One of the ways Davis is defining life on her own terms is by being honest about her previous work. Though she has won nearly every major award — two Tonys, an Oscar, and an Emmy — Davis said she hasn’t been proud of all of the roles she’s played in the past.
“Now I am at a point in my career where I’ve always said, ‘As soon as I get to this part of my career, I’ve made it. I’m on Mount Everest.’ Then I got there. I had the Oscar, I have two Tonys, I have the Emmy, I have a big house, and still — bam —unfulfilling,” she explained.
“Then I realized it’s because I’m not living for significance and legacy,” she continued. “And this is a big one, and this sort of hurts a little bit: I’m finally admitting to myself that a lot of the jobs I’ve taken in the past, because I knew that they would further my career, have been things that I have not been proud of. They put more money in the bank, they raised my status, but at night they keep me up.”
Though she didn’t go into detail about exactly which roles kept her up at night, Davis previously admitted she regretted making The Help, a film about Black domestic workers in the segregated South. According to Davis, The Help centered the film’s white characters and “it wasn’t the voices of the maids that were heard.”
To honor seldom heard voices like the women depicted in The Help, Davis founded JuVee Productions with her husband, Julius Tennon, to tell their stories.
“It’s time for people to acknowledge that the world is changing, that people are fighting to be seen. With JuVee, I think that we see them,” she explained to The Hollywood Reporter. “We see them, with all our stories: Shirley Chisholm, the first woman to run for president. Woman King, the story of the women of the Dahomey in West Africa. Are you kidding me? All of our stories have never been done before.”

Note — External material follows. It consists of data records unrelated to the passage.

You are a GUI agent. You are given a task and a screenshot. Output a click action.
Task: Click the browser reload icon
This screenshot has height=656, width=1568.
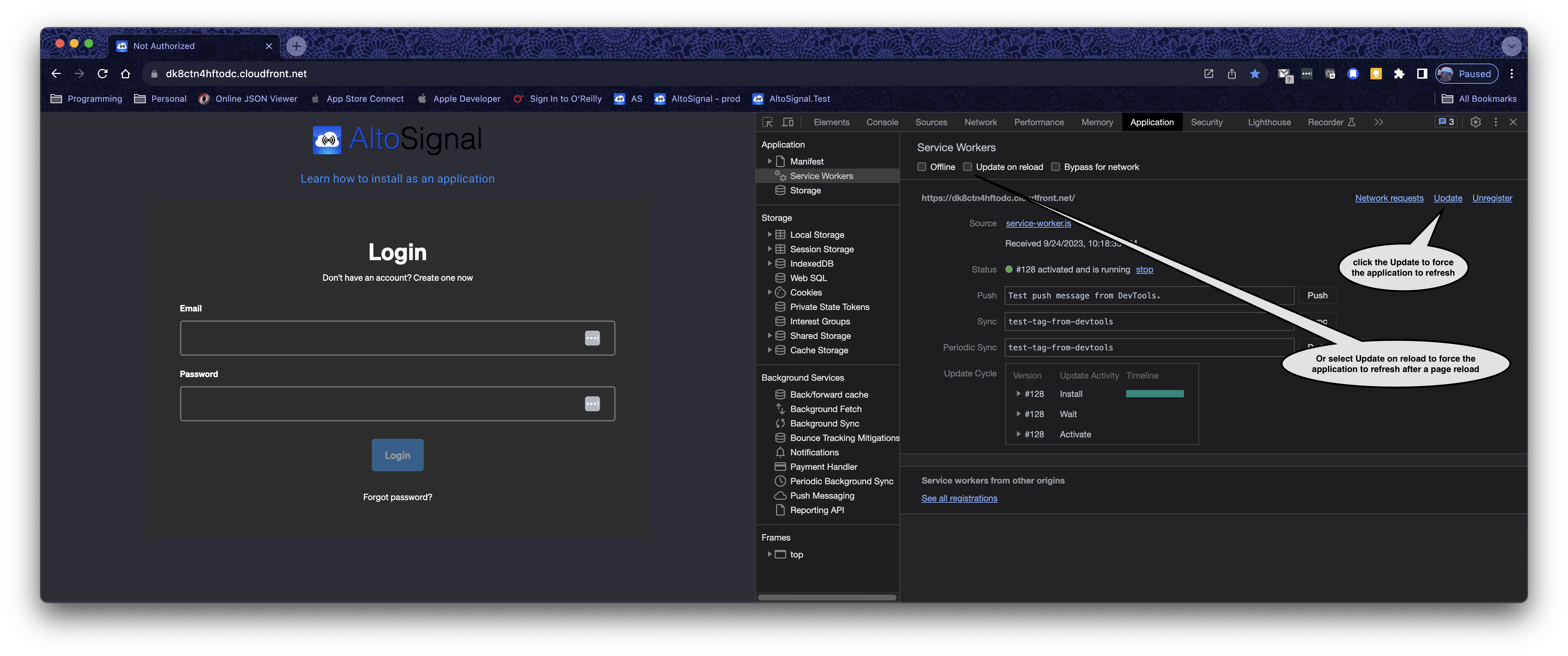coord(102,74)
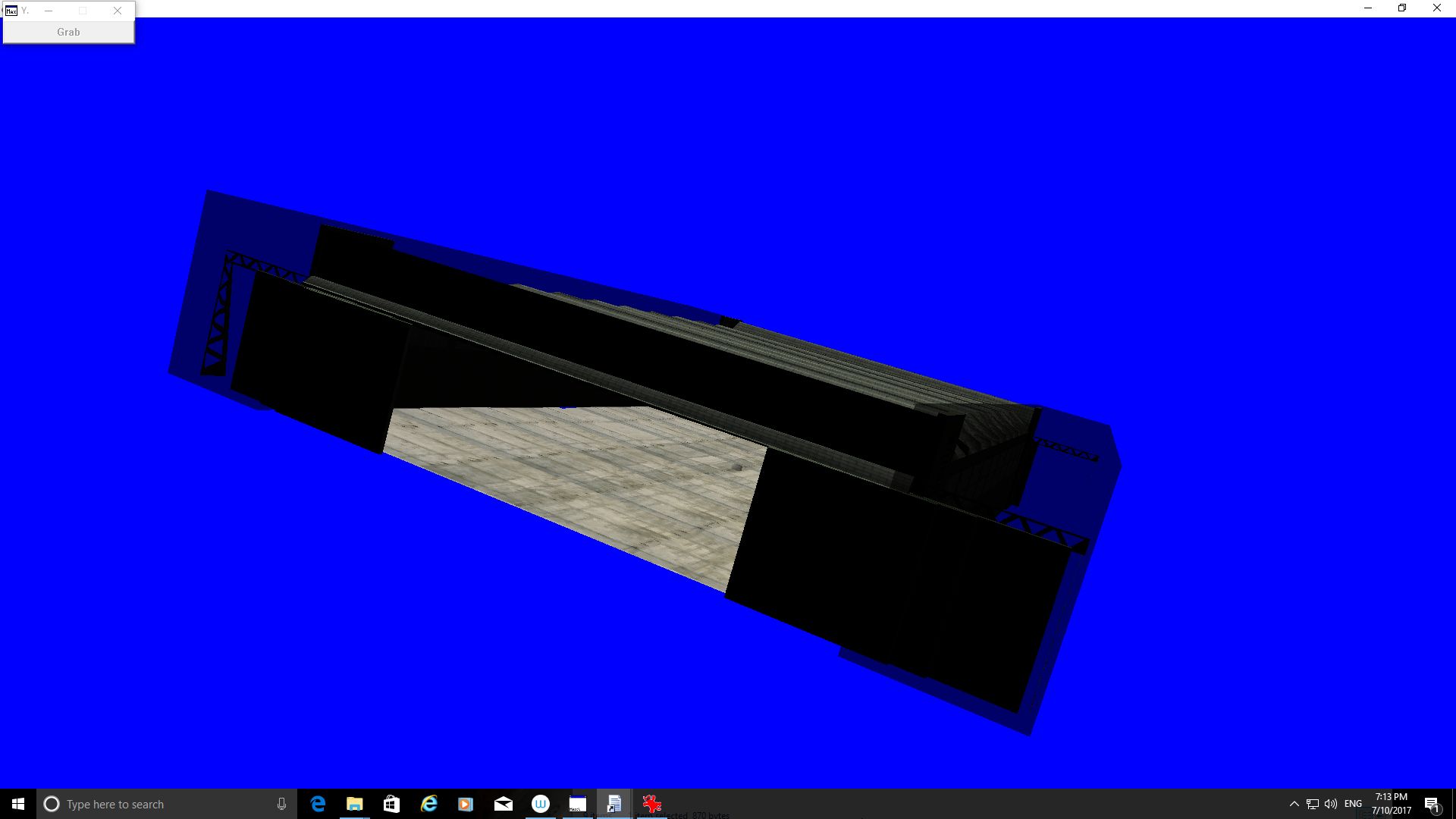The height and width of the screenshot is (819, 1456).
Task: Open the ENG language selector
Action: [x=1353, y=804]
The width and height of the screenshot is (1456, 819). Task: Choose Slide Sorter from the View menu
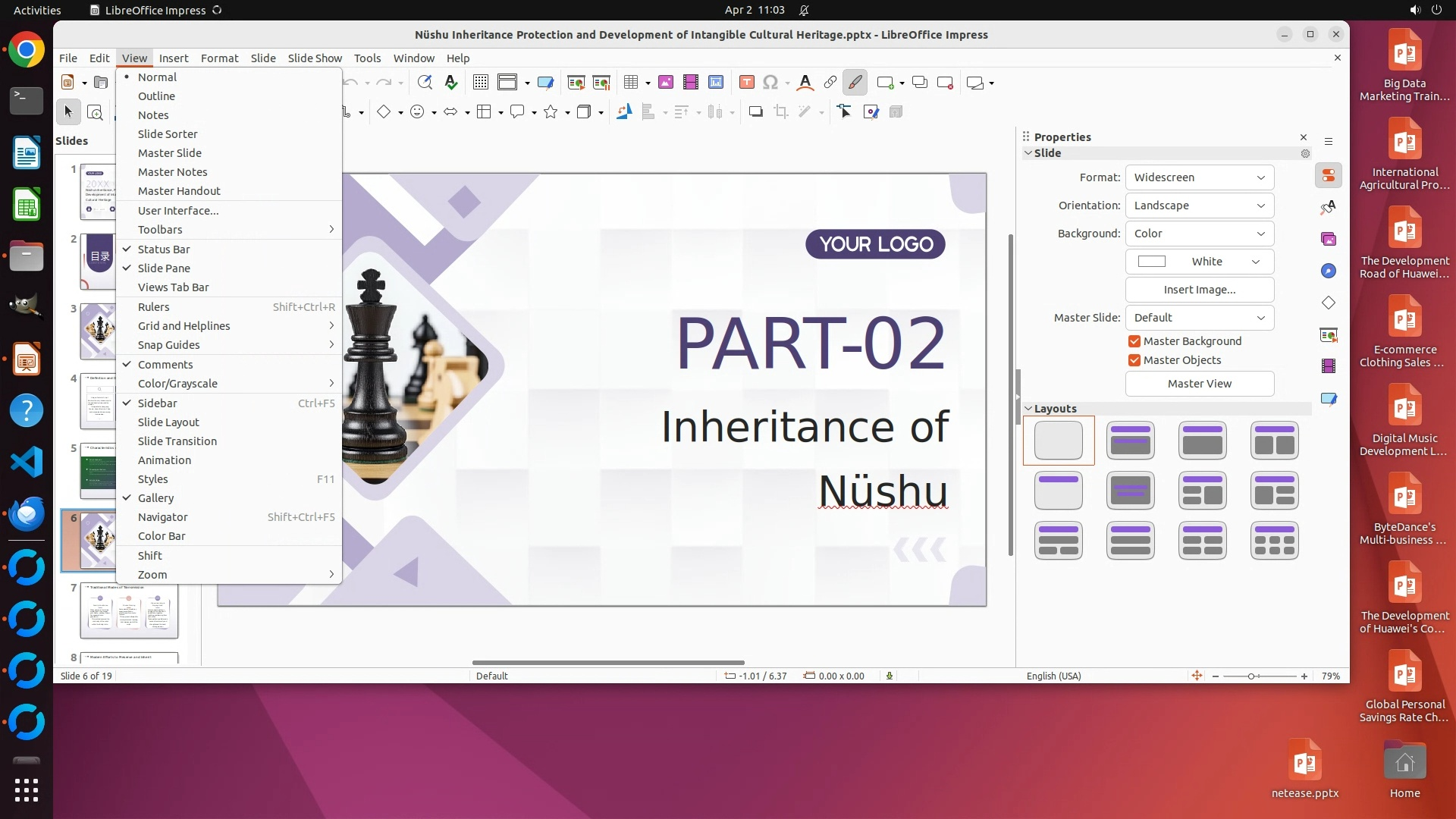pyautogui.click(x=168, y=134)
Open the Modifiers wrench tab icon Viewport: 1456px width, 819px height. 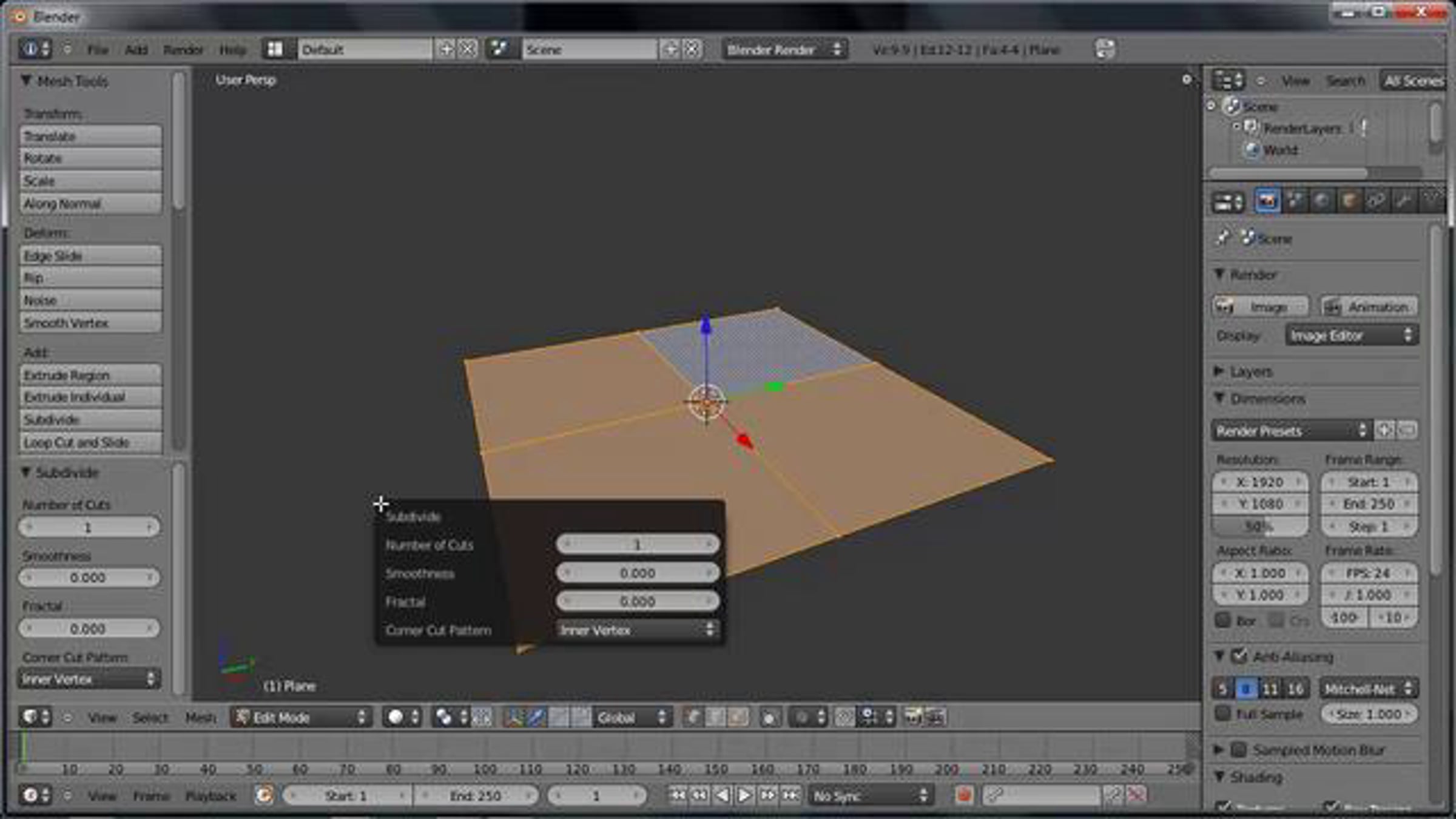click(x=1403, y=201)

Davis isn’t just paying lip service to the topic either. She’s producing and starring in a film about Chisholm, and JuVee Productions is also working on projects about Barbara Jordan and Harriet Tubman.
For Davis, each project will help her leave her mark on this world.
“I love that saying: When the last person dies who has a memory of you, that’s when you die. I want that last person to die thousands of years from now, who has benefited from my legacy,” she said.